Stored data
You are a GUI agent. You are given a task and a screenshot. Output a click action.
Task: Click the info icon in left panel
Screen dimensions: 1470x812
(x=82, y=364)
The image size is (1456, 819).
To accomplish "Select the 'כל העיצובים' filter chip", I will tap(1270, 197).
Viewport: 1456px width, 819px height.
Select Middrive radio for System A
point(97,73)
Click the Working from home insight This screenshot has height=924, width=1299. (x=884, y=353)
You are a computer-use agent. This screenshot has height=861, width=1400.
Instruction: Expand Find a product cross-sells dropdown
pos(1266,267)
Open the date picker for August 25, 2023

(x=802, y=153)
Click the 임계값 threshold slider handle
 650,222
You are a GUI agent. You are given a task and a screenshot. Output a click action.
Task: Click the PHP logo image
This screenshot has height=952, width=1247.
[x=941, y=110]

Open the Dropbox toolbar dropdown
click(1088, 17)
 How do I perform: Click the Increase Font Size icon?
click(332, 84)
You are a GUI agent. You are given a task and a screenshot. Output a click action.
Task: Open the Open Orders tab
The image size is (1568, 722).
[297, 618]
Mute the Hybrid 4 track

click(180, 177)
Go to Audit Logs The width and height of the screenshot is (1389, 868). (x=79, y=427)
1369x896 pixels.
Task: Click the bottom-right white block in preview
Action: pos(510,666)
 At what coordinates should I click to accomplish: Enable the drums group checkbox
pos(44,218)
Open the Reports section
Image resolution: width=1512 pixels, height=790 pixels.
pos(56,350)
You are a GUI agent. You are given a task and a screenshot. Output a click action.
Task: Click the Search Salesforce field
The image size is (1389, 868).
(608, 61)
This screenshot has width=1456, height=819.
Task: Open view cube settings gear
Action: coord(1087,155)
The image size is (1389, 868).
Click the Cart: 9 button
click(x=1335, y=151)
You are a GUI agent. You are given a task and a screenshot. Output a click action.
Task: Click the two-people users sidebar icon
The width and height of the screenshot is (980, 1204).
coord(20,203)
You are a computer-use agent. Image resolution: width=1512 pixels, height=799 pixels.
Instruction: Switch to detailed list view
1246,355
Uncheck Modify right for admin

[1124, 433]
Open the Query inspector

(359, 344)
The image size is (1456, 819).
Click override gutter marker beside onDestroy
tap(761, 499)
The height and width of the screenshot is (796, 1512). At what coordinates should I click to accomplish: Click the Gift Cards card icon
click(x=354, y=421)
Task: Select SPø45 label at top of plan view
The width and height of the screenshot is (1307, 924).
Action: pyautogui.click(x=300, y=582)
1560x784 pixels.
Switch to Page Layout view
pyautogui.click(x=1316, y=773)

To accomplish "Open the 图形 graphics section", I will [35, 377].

# Required action
Every record above is to be copied out exactly.

# Result for this exercise
You are a GUI agent. You are given a task and a screenshot. Output a click action.
Task: Click the info icon in left panel
Screen dimensions: 1470x812
(x=82, y=364)
The image size is (1456, 819).
To accomplish "Select the 'כל העיצובים' filter chip", I will tap(1270, 197).
Viewport: 1456px width, 819px height.
Select Middrive radio for System A
point(97,73)
Click the Working from home insight This screenshot has height=924, width=1299. (x=884, y=353)
You are a computer-use agent. This screenshot has height=861, width=1400.
Instruction: Expand Find a product cross-sells dropdown
pos(1266,267)
Open the date picker for August 25, 2023

(x=802, y=153)
Click the 임계값 threshold slider handle
 650,222
You are a GUI agent. You are given a task and a screenshot. Output a click action.
Task: Click the PHP logo image
This screenshot has height=952, width=1247.
[x=941, y=110]

Open the Dropbox toolbar dropdown
click(1088, 17)
 How do I perform: Click the Increase Font Size icon?
click(332, 84)
You are a GUI agent. You are given a task and a screenshot. Output a click action.
Task: Open the Open Orders tab
The image size is (1568, 722).
[297, 618]
Mute the Hybrid 4 track

click(180, 177)
Go to Audit Logs The width and height of the screenshot is (1389, 868). (x=79, y=427)
1369x896 pixels.
Task: Click the bottom-right white block in preview
Action: pos(510,666)
 At what coordinates should I click to accomplish: Enable the drums group checkbox
pos(44,218)
Open the Reports section
Image resolution: width=1512 pixels, height=790 pixels.
pos(56,350)
You are a GUI agent. You are given a task and a screenshot. Output a click action.
Task: Click the Search Salesforce field
The image size is (1389, 868).
(608, 61)
This screenshot has width=1456, height=819.
Task: Open view cube settings gear
Action: coord(1087,155)
The image size is (1389, 868).
Click the Cart: 9 button
click(x=1335, y=151)
You are a GUI agent. You are given a task and a screenshot. Output a click action.
Task: Click the two-people users sidebar icon
The width and height of the screenshot is (980, 1204).
coord(20,203)
You are a computer-use agent. Image resolution: width=1512 pixels, height=799 pixels.
Instruction: Switch to detailed list view
1246,355
Uncheck Modify right for admin

[1124, 433]
Open the Query inspector

(359, 344)
The image size is (1456, 819).
Click override gutter marker beside onDestroy
tap(761, 499)
The height and width of the screenshot is (796, 1512). At what coordinates should I click to accomplish: Click the Gift Cards card icon
click(x=354, y=421)
Task: Select SPø45 label at top of plan view
The width and height of the screenshot is (1307, 924).
Action: pyautogui.click(x=300, y=582)
1560x784 pixels.
Switch to Page Layout view
pyautogui.click(x=1316, y=773)

To accomplish "Open the 图形 graphics section", I will [35, 377].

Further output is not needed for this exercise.